What brought you to the Philadelphia Eagles?
During my undergrad years at the University of Washington, I was a walk-on athlete for the women’s basketball team. The experience helped build my work ethic and taught me skills in teamwork and organization. Although my level of athleticism was not strong enough to play professionally, I knew I wanted to find a way to continue to work with high-performance athletes, and I found a way through physical therapy [PT].
Prior to the Eagles, I founded the Seattle Sports Institute, where I consulted for collegiate and professional athletes. But I missed the team setting. The Eagles created a unique position where I could be a part of a team again while working with our sports medicine staff.
Tell me about being a female PT in professional sports.
I kept facing the same question at the University of Southern California, at Duke University, and at UW Medicine — female PTs would ask me how they could work in a male-dominated setting such as the NBA, NFL and MLB. I never knew the correct answer. When the position with the Eagles presented itself, I felt that it was my responsibility to take it.

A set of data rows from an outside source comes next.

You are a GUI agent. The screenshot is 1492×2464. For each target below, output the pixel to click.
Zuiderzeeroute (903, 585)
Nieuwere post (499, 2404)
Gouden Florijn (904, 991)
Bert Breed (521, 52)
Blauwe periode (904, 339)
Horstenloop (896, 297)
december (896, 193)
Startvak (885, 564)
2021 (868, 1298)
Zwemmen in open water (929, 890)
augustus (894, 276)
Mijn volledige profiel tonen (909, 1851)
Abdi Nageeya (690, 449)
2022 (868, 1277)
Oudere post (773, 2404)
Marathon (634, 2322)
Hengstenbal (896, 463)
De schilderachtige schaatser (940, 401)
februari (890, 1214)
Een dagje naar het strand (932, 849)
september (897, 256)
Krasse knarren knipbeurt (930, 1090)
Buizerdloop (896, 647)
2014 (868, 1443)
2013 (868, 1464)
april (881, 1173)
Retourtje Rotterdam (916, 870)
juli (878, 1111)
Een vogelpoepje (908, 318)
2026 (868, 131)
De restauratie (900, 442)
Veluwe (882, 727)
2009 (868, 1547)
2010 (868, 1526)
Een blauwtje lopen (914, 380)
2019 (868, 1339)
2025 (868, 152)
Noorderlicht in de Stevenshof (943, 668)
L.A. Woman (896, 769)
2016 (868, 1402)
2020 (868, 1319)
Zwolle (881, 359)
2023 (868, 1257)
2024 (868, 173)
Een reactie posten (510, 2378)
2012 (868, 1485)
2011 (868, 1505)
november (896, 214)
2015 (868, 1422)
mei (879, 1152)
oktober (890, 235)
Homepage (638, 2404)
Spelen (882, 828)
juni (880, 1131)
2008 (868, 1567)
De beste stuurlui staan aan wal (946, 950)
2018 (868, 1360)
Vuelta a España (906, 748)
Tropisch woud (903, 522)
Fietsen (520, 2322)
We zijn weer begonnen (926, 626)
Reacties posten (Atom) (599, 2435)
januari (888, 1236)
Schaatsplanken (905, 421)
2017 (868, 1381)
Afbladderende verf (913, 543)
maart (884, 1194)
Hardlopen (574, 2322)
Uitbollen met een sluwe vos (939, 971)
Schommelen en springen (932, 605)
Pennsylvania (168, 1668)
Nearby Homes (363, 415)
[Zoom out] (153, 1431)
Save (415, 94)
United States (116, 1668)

To my knowledge, I am the first female director of rehabilitation in the NFL, and I want to break that glass barrier for other women. There are a few other women on the sidelines — athletic trainers, referees, commentators — and we all encourage and support each other. Ultimately, my goal is for women to get to a place in professional sports where we no longer call ourselves the “firsts.”
What’s it like to be on the ground floor of an NFL game?
First, it’s an incredibly fast-paced environment. Our staff work together to help manage acute injuries that could occur during the game. Second, our fans are loyal, supportive and loud, so it always makes for a fun environment! Finally, I’m a first-generation Iranian-American woman, and every time I hear our national anthem, I have a moment of nostalgia where I feel incredibly proud and honored to be part of such a wonderful organization.
And the best part of your job?
Regardless of my duration with the Philadelphia Eagles, the professional relationships I have built with the athletes will last a lifetime. They depend on us during medical adversity — I enjoy the accountability and thrive in that high-pressure environment. With the Eagles, we do whatever it takes to provide optimal rehabilitation. When an athlete is back on the field doing what he loves the most, pain-free, that’s the ultimate reward for me.